Spiegando che si tratta semplicemente di un linguaggio, certo complesso ma comprensibile e applicabile in molti campi. Dalla pittura, dove grandi artisti come Leon Battista Alberti e Piero della Francesca l'hanno utilizzata per introdurre la prospettiva, alla musica, con i canoni di Johann Sebastian Bach, che provo inutilmente a studiare al pianoforte. Scrittori come John Coetzee arrivano dalla matematica, che affascinava profondamente anche Italo Calvino. La matematica serve a ragionare, a tenersi alla larga dalla magia, o quanto meno a non farsene influenzare troppo.

Lei oggi insegna all'Università di Torino, scrive saggi teorici e libri per tutti, come «Il matematico impertinente», intervista ed è intervistato. Non ha paura che troppa visibilità le impedisca di studiare?
A impedirmelo sarà più semplicemente l'età. La matematica è impegnativa, richiede una mente da atleta, dopo una giornata di calcoli e di equazioni sei esausto. In questo senso è meglio dedicarvisi da giovani. Dopo la si può insegnare, spiegare, e si può continuare a godere della sua eredità più importante: una mente improntata alla logica.
Del resto anche da bambini la matematica è ardua: le capacità in questo campo si sviluppano solo verso i 13, 14 anni, e apparentemente più tra gli uomini che tra le donne. È impossibile insegnarla «a orecchio», occorrono tecnica e concentrazione. Insomma, tra le altre cose, questa scienza ci dimostra che esistono tanti tipi di intelligenza diversa.

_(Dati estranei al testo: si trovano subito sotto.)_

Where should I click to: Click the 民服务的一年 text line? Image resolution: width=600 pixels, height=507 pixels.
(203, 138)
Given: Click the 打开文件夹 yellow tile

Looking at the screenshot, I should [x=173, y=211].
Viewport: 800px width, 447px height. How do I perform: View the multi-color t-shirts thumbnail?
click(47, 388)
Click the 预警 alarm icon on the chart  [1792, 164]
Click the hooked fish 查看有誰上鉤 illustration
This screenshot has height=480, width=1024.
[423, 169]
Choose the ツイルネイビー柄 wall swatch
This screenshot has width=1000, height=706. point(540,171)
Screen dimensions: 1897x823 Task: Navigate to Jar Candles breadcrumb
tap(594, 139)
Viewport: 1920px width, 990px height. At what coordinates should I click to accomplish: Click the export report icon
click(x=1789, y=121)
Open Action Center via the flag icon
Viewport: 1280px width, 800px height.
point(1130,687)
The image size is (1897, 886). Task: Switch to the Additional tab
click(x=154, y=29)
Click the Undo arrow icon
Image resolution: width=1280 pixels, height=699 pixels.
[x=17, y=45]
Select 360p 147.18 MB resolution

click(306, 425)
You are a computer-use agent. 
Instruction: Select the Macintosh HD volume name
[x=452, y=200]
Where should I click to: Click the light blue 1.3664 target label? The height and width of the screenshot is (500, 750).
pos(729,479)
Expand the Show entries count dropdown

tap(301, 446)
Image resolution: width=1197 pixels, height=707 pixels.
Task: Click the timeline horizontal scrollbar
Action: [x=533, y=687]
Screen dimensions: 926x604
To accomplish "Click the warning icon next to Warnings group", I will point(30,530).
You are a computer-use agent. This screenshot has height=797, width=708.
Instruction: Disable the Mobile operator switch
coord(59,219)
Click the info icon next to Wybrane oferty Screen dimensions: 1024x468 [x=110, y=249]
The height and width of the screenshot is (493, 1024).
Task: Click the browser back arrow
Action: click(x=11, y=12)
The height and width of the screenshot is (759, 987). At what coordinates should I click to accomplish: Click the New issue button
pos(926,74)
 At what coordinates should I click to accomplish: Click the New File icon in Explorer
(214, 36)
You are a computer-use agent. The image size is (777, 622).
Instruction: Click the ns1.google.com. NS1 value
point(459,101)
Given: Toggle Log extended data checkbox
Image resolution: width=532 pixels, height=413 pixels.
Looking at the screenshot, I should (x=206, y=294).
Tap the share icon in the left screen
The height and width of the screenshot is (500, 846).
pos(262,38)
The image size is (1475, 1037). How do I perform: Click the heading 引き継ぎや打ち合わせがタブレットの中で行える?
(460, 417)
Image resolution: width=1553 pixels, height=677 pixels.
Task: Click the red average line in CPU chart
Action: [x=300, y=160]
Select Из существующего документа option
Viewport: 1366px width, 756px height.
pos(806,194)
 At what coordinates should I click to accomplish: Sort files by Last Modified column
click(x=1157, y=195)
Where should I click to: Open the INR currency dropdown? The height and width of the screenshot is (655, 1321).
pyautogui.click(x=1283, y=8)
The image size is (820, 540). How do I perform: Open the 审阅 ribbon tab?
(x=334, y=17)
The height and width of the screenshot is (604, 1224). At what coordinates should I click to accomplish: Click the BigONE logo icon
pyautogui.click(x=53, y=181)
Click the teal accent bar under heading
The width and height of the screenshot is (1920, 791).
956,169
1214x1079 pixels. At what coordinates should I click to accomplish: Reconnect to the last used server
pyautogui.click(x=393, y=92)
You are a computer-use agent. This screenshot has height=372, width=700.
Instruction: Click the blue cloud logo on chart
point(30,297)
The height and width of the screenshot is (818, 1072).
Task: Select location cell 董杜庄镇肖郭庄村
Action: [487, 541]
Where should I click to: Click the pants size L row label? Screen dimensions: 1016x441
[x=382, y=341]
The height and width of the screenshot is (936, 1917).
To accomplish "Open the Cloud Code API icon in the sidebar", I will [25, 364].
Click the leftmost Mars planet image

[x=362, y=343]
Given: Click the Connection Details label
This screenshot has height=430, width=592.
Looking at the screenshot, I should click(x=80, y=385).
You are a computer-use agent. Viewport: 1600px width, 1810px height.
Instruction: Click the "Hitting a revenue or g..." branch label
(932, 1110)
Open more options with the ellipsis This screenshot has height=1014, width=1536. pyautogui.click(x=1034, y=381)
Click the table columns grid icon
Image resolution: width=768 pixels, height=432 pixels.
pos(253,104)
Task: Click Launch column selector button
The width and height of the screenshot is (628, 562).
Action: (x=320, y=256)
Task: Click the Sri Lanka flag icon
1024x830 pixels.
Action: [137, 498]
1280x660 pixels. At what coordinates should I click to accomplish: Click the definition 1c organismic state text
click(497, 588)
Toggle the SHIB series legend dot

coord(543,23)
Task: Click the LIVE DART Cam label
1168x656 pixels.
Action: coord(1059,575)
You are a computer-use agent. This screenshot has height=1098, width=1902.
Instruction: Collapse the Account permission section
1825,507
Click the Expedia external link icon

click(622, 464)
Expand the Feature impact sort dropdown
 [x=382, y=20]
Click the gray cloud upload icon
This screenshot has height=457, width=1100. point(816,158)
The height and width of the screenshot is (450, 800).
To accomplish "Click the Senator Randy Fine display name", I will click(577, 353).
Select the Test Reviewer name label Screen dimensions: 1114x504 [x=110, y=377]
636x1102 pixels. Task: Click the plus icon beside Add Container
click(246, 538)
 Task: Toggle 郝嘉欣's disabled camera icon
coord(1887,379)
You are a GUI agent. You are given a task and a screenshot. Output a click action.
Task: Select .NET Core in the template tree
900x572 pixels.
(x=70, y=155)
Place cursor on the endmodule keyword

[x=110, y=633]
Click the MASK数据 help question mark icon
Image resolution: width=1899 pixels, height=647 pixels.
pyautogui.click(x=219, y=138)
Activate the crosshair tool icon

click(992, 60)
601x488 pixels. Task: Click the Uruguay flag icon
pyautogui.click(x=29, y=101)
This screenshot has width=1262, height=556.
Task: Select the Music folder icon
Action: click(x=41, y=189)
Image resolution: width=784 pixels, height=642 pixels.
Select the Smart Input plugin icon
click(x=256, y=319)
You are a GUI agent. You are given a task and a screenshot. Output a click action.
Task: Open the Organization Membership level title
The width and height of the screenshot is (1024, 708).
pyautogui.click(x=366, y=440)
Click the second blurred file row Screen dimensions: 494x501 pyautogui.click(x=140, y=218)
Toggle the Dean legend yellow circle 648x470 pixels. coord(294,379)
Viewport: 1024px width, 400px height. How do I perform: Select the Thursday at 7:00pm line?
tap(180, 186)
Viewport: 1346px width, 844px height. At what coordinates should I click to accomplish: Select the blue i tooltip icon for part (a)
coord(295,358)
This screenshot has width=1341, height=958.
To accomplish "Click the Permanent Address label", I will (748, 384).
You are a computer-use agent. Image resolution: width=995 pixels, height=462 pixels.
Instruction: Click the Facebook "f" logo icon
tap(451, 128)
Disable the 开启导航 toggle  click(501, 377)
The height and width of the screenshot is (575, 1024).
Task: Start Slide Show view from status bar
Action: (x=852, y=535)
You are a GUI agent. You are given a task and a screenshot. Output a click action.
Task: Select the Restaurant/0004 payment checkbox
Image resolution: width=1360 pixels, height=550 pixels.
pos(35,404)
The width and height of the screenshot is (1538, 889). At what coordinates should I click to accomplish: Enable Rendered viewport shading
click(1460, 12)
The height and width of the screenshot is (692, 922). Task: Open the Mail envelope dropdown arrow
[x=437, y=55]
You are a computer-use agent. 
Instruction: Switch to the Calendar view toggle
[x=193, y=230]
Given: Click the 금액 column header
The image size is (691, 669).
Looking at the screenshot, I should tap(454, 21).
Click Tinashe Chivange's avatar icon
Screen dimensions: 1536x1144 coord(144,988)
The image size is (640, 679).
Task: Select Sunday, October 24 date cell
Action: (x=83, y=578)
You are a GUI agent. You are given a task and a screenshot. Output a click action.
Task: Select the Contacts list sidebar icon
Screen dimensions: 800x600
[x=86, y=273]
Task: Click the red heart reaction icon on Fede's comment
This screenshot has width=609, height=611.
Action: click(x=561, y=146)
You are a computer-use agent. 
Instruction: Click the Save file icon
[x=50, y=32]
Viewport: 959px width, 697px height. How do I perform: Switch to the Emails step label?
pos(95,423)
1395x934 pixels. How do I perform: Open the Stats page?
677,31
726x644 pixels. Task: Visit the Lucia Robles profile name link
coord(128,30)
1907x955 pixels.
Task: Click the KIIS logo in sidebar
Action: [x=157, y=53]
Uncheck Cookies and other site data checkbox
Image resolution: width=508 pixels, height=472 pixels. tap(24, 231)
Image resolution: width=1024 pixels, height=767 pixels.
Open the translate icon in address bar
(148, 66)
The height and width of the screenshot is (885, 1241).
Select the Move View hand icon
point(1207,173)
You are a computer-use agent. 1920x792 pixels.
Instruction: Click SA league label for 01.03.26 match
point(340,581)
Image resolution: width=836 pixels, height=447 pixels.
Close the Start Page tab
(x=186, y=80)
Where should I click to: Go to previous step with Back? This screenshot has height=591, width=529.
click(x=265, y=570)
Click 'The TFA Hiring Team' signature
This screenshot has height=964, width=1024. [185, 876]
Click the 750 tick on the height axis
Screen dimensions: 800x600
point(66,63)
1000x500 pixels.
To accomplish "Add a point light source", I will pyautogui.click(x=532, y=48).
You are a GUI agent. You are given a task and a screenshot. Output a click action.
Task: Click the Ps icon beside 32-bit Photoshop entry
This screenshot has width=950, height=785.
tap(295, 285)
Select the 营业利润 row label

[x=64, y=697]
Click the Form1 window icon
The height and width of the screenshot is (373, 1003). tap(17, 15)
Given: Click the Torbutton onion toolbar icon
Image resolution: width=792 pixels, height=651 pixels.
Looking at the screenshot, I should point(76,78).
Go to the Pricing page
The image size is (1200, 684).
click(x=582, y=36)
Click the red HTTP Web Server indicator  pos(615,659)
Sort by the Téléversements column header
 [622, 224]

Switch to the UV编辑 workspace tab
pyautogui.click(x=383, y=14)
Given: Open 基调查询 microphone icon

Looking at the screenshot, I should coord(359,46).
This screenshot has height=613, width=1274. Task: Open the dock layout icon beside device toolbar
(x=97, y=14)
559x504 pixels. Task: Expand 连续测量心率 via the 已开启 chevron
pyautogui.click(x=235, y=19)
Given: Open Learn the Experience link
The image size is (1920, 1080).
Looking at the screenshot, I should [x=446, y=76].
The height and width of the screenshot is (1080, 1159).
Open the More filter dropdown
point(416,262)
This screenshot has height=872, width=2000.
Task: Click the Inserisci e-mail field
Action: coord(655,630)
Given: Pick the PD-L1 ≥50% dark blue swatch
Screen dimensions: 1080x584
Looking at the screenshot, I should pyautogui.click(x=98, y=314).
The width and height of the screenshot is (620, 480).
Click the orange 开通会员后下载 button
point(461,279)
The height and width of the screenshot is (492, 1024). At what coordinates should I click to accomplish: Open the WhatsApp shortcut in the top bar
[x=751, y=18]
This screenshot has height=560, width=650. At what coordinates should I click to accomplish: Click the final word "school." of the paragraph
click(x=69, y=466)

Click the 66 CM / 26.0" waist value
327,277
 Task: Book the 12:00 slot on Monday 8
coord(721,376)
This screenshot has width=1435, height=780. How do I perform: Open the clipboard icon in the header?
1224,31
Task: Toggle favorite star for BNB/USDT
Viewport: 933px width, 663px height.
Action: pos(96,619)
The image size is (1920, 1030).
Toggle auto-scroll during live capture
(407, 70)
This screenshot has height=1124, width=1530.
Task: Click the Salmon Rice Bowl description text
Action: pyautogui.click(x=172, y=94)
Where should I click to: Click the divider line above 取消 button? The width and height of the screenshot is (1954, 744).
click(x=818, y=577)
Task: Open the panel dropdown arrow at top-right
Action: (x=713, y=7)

Se avesse fatto un altro mestiere, che cosa le sarebbe piaciuto?
Diventare ministro dell'Istruzione. Ma è un rischio che non corriamo né io né gli italiani: per farlo bisogna essere democristiani.

Alla fine chi la spunterà, i preti o gli scienziati?
Dati i problemi del pianeta, come la scarsità di energie, c'è la possibilità che la civiltà tecnologica finisca prima della religione. Personalmente, non condivido il tono di certi catastrofismi ambientali e non sono contrario al nucleare, che oggi appare come la più efficace tra le fonti rinnovabili. Ma credo che questi problemi vadano affrontati a livello mondiale. E mi irritano certe nostalgie bucoliche del bel tempo che fu, quando si stava così meglio che la vita media durava 35 anni.

Come fa un matematico a innamorarsi?
Non ha nessuna difficoltà, basta che usi la parte non razionale del suo cervello, che in genere è un buon 50 per cento. Chi lo sa, forse l'amore coinvolge invece una razionalità più profonda che ancora non conosciamo. Ma va benissimo così.